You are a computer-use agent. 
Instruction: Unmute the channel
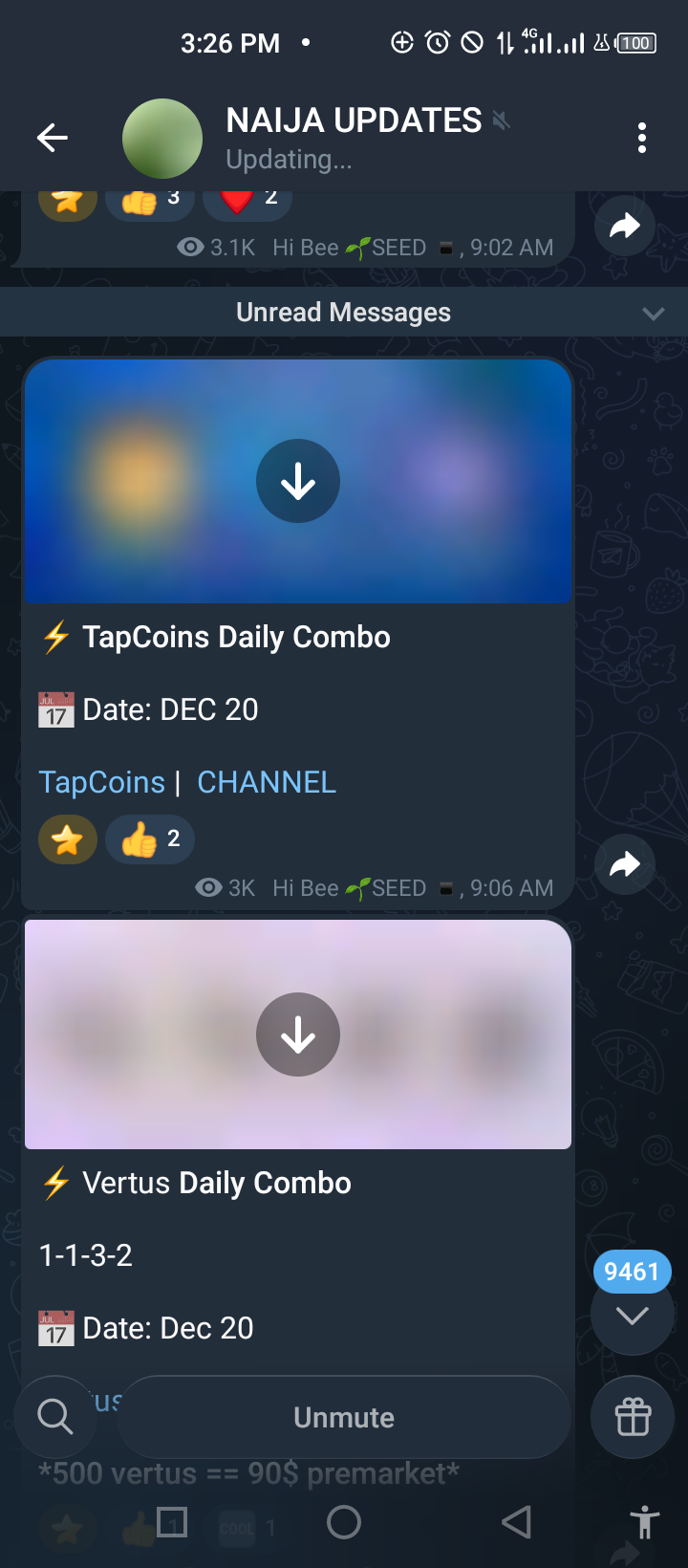pos(344,1417)
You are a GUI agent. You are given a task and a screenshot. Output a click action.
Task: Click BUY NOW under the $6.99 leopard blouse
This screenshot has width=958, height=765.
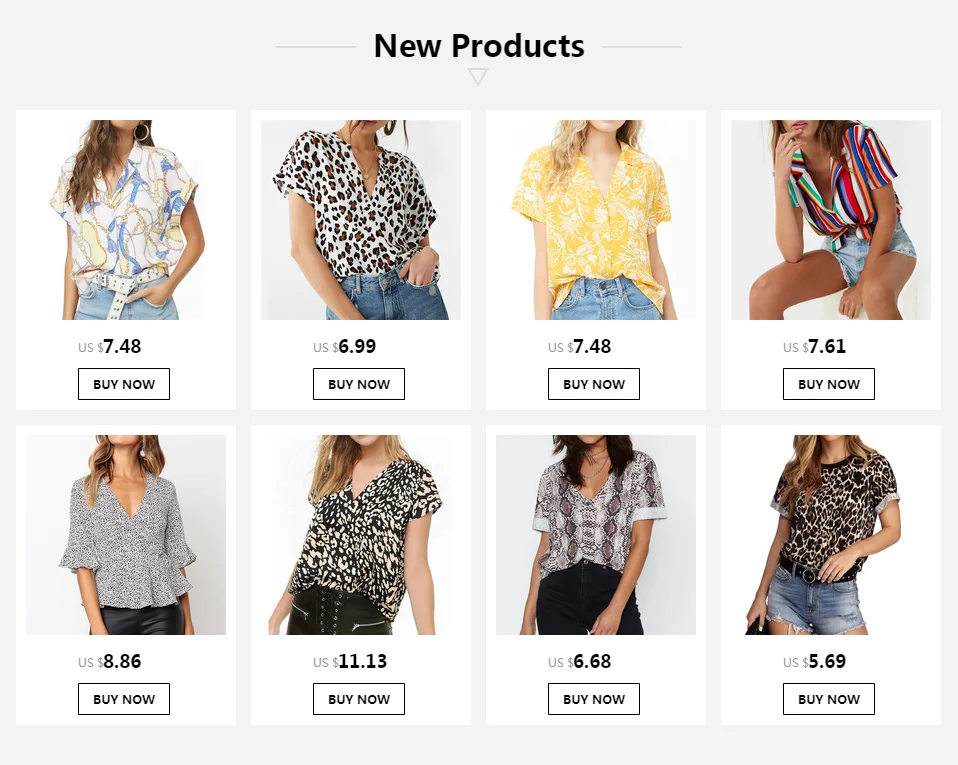359,384
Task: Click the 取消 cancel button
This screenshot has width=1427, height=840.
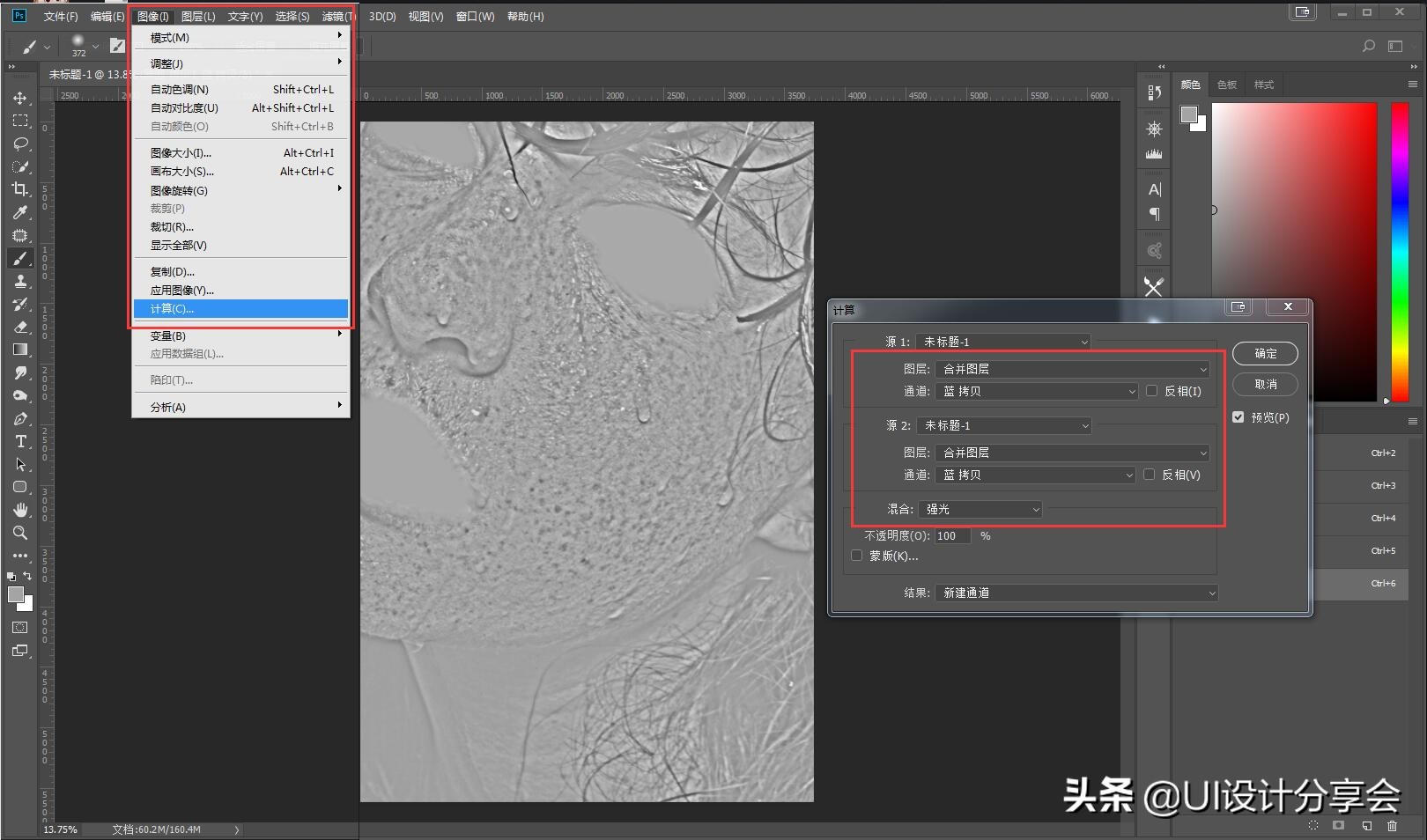Action: coord(1265,384)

******

■ **What the exercise asks**: All lines from the first in the listing above to the line containing "Task: Click the 取消 cancel button", inclusive, go in the output exactly as they are; no pictures go in.

■ **Reply**:
You are a computer-use agent. 
Instruction: Unmute the channel
pos(344,1417)
You are a GUI agent. You are given a task and a screenshot. Output a click action.
Task: Click BUY NOW under the $6.99 leopard blouse
This screenshot has width=958, height=765.
359,384
Task: Click the 取消 cancel button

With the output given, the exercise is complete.